19. Bölüm; Kandırmaca✨

490 38 30
                                    

🍀Merhabalar çok sevgili okurlarımmmm

🍀Oy vermeyi ve bol bol yorum yapmayı unutmayın lütfen.

🍀 Hepinize kucak dolusu sevgiler...

🍀İyi okumlar..

GEŞA DİLDA BOZKIRAN...

İlkbahar Yaz, Sonbahar Kış... Bir yıl, dört mevsim... Bir insan, onlarca duydu... Her mevsimin bir zamanı bir ayı vardır. Gelmeyi bekleyen havalar, açmayı bekleyen çiçekler yağmayı bekleyen yağmurlar vardır. Mevsim içinde başka mevsim görmek isteyenler insanların yüreğine bakmalılardı aslında.

Her bir insan, bir mevsim demektir bana göre. Kimi insan yazın kışı yaşarken, kimisi kışın ortasında yanabilirdi. Tek korkum ise, kara kıştan kurtulup ilkbahara doğru giderken, sonbahara mahkum olmamaktı...

Havalar artık ısınmaya başlıyordu yavaş yavaş. Üzerime yeni aldığımız penye bir elbiseyi giyip, yeşil feracemi de üzerime geçirdim. Başıma feraceden birkaç ton daha açık yeşil renkte bir penye şal taktım. Yaram hala sızlıyordu. Ağrılar büyük ölçüde azalmıştı fakat hala varlığını hissettiriyordu. Telefonları ve hattı cebime koyarak odadan çıktım.
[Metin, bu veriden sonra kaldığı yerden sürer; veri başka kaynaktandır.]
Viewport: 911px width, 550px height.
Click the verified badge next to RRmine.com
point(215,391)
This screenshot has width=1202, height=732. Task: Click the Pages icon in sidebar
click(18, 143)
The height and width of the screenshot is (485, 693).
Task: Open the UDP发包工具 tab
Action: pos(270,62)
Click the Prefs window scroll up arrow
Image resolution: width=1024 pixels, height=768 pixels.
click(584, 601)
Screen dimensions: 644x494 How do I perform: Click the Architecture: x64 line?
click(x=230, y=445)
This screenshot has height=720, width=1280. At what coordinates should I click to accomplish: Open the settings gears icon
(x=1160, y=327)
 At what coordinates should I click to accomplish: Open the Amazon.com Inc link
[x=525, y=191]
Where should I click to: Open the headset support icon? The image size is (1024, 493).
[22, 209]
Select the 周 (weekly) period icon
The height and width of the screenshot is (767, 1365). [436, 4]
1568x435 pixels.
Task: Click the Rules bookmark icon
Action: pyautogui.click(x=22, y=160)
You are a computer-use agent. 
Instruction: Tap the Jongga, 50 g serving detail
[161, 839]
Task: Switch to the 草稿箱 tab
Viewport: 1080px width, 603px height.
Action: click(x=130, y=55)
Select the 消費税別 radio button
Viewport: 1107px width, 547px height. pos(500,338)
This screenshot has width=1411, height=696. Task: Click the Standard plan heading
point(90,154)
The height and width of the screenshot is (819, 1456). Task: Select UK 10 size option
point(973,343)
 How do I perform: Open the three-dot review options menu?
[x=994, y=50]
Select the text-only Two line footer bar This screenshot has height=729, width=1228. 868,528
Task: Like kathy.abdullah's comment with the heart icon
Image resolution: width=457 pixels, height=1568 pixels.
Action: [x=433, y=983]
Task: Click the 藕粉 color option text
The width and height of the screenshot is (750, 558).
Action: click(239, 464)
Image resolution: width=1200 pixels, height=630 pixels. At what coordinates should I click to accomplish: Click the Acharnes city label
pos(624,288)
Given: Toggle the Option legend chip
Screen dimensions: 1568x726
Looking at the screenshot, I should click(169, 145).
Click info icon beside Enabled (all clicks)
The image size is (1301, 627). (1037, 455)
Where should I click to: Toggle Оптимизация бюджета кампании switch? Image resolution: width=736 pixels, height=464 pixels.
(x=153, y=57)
Kapıyı ardımdan kapatıp koridoru geçtim ve merdivenleri indim. Hava çoktan kararmıştı. Bahçeye kurulan büyük masaya baktığımda herkesin oturduğunu görmek utanmama sebep olmuştu. O kadar insan oturmuş beni bekliyordu. Utancımdan duvarları kemirecek gibi yürürken, boş olan sandalyeye oturmadan önce, "Hayırlı akşamlar herkese." Dedim.

"Hayırlı akşamlar kızım, hoşgeldin geç buyur otur." Dedi Kawa ağa. Gülümsemeye çalışırken, "Geç kaldığım için özür dilerim. Yaradan dolayı şalımı yaparken zorlandım biraz." Dedim parmaklarımla oynayıp dururken.

"Kızım, ne özürü?" Dedi başını omzuna doğru hafifçe eğerek. "Sen de ailemizdensin artık. Gelinimiz, kızımız olacaksın Allah'ın izniyle. Böyle huya suya mahcup hissetme kendini. Nasıl oldu başın? Ağrın var mıdır?" Diyerek sandalyeyi işaret etti. Çekinerek oturdum Zarin'in yanına. Karşımda Şerwan'ın annesi vardı. Yanında ise Şerwan. Diğer yanımda tanımadığım bir kız oturuyordu.

"Yok Kawa ağam. Sağol."

"İyi iyi, Allah korusun da olmasın."

Kawa ağanın, "Afiyet olsun." Demesiyle herkes yavaş yavaş yemeye başlamıştı. Sessiz bir muhabbet eşliğinde yemek yenirken Zarin tabağıma yemek koyuyordu. Bakışlarımı yemek koyan kıza değdirdim. "Ne yapıyorsun?" Dedim fısıldayarak.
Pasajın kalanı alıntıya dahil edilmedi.